In this tip specifically, we will take a look at Azure SQL DB. On-premises SQL Server, Azure SQL Managed Instance or Azure Synapse Analytics are out of scope.

Size of the Data Warehouse

A first indicator if you should choose for Snowflake rather than an Azure SQL DB instance, is the size of the data warehouse. Azure SQL DB is an OLTP database in its core and it's not designed to process very large volumes of data with analytical queries. In the general purpose and business critical tiers of Azure SQL DB, storage is limited to 4TB. If you need more, you can go for the hyperscale service tier which can go up to 100TB. However, the storage costs aren't cheap: for my region, it's $0.119 per GB per month. This is $119 per TB per month. Snowflake has prices ranging between $25 and $40 per TB/month (depending if you use pre-allocated storage or on-demand) and Azure Synapse Analytics has a storage cost of about $23 per TB/month. This all means hyperscale is a rather expensive offering for storing your data. Like the regular Azure SQL DB, it's main purpose is handling OLTP workloads, maybe hybrid workloads (where you combine OLTP with some analytical workloads).

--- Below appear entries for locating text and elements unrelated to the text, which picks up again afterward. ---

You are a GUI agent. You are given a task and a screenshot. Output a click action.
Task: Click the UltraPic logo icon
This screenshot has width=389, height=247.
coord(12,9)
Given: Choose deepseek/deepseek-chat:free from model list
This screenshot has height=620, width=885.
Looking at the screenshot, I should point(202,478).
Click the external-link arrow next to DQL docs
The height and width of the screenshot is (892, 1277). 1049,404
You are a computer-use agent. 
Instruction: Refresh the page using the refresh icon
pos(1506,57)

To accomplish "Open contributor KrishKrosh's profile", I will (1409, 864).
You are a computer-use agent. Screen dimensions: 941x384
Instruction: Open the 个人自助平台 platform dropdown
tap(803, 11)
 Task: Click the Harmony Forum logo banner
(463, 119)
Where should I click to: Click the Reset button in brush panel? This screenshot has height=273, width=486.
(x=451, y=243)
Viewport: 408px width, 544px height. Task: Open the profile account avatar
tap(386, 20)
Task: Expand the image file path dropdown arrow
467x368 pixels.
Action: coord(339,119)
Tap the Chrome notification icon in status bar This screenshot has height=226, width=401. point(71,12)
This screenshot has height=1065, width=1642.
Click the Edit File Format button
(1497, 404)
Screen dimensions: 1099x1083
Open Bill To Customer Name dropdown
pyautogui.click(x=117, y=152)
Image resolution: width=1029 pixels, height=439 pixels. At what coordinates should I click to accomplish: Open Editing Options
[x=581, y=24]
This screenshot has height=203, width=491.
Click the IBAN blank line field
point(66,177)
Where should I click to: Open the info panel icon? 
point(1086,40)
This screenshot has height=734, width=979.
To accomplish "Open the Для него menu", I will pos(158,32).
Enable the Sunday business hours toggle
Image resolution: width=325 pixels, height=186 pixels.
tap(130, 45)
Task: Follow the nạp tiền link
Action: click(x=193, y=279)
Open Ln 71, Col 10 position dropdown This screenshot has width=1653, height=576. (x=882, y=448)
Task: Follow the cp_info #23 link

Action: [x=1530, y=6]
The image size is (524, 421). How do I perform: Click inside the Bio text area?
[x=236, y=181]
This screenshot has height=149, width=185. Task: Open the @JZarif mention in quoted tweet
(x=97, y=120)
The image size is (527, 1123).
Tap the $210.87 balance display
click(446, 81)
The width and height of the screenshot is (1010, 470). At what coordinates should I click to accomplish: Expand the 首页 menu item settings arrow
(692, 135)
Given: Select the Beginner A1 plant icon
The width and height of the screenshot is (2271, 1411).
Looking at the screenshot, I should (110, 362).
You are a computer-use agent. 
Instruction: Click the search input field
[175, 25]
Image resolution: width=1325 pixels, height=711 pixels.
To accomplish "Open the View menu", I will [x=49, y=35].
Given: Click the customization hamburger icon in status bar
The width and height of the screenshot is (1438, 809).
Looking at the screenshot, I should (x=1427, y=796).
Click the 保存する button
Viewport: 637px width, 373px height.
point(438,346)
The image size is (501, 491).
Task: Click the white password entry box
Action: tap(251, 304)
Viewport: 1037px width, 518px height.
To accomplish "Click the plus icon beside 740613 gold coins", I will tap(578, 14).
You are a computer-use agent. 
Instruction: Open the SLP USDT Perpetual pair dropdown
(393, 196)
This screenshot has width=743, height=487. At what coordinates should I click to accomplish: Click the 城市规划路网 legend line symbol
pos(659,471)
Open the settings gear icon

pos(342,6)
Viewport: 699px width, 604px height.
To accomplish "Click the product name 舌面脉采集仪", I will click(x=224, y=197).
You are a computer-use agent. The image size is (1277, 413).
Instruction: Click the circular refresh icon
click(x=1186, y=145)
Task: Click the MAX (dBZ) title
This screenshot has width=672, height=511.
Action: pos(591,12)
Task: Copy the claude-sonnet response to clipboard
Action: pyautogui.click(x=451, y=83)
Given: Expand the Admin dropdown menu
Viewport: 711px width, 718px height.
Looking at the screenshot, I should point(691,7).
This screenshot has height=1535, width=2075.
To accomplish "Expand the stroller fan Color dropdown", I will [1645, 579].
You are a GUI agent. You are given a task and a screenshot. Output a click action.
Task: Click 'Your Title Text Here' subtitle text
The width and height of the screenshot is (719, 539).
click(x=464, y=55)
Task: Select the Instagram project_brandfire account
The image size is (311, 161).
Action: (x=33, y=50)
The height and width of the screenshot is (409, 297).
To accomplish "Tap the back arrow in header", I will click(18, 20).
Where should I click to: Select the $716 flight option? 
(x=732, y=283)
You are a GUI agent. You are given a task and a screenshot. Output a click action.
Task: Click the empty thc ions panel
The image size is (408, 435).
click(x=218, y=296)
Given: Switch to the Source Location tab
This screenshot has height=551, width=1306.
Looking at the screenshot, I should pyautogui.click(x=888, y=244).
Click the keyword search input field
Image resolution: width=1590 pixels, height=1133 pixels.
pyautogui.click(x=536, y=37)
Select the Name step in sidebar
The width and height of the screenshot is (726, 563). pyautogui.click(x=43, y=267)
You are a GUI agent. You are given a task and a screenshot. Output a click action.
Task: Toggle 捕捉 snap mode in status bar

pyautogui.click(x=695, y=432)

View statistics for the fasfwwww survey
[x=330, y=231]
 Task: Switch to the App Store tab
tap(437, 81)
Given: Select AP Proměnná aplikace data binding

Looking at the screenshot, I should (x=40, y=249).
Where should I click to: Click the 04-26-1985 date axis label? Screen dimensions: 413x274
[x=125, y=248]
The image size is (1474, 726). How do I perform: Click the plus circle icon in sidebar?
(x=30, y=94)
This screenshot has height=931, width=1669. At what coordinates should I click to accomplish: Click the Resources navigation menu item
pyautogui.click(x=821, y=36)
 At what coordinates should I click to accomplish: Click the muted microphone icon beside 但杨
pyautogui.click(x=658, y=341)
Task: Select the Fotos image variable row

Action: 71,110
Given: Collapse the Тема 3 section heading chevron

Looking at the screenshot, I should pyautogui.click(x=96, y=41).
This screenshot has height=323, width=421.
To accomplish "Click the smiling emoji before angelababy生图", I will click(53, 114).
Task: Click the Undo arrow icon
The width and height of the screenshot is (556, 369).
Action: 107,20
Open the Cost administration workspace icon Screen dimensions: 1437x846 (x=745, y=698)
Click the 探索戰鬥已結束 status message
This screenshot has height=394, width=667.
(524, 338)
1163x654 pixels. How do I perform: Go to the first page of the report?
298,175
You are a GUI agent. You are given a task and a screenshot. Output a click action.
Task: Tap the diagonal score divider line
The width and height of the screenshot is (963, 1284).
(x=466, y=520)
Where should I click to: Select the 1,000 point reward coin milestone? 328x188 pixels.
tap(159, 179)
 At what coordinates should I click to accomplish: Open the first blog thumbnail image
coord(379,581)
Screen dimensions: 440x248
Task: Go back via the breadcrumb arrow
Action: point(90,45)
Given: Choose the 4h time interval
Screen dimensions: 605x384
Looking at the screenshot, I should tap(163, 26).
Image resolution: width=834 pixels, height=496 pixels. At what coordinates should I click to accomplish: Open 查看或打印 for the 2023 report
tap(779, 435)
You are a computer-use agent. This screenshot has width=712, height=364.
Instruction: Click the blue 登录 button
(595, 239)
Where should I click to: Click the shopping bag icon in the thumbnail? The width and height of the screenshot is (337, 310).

For very large data warehouses, Snowflake seems a better option since it can scale up to the petabyte range and the storage costs are considerably cheaper. If you want to stay inside the Microsoft Data Platform, Azure Synapse Analytics is a better option to process large amounts of data than Azure SQL DB.

Performance

If you would load a data set in both Snowflake and Azure SQL DB - and the data set is suited for Azure SQL DB, for example a couple of million rows – and you would run some queries, chances are Snowflake will outperform Azure SQL DB. Snowflake is built to run large analytical queries, while Azure SQL DB is not. Azure SQL DB's main purpose is to run OLTP workloads. An important performance impact is for example that Azure SQL DB always runs in full recovery model to enable point-in-time restores. This cannot be set to  bulk-logged or simple recovery model. In other words, all DML queries (INSERT, UPDATE, DELETE and MERGE) are fully logged. Because of this, the performance of IO operations will be limited. It's possible that when you migrate an on-premises SQL Server database to Azure SQL DB, you get slower query executions times. You cannot fine tune an Azure SQL DB like you can with a physical box.

You can obviously improve performance in Azure SQL DB by having appropriate indexes and decent data modelling, or even by using columnstore indexes. Keep in mind those are not available in all tiers of Azure SQL DB (S3 and up). Eventually you'll hit some limit though and the only option is to scale up to a higher tier.

Snowflake is faster out-of-the-box, but you have limited tuning options. There are no indexes you can create, so if a query is slow you'll need to rewrite it (for example to use intermediate steps by dumping data in a temp table) or you can scale up to a higher tier of computing power.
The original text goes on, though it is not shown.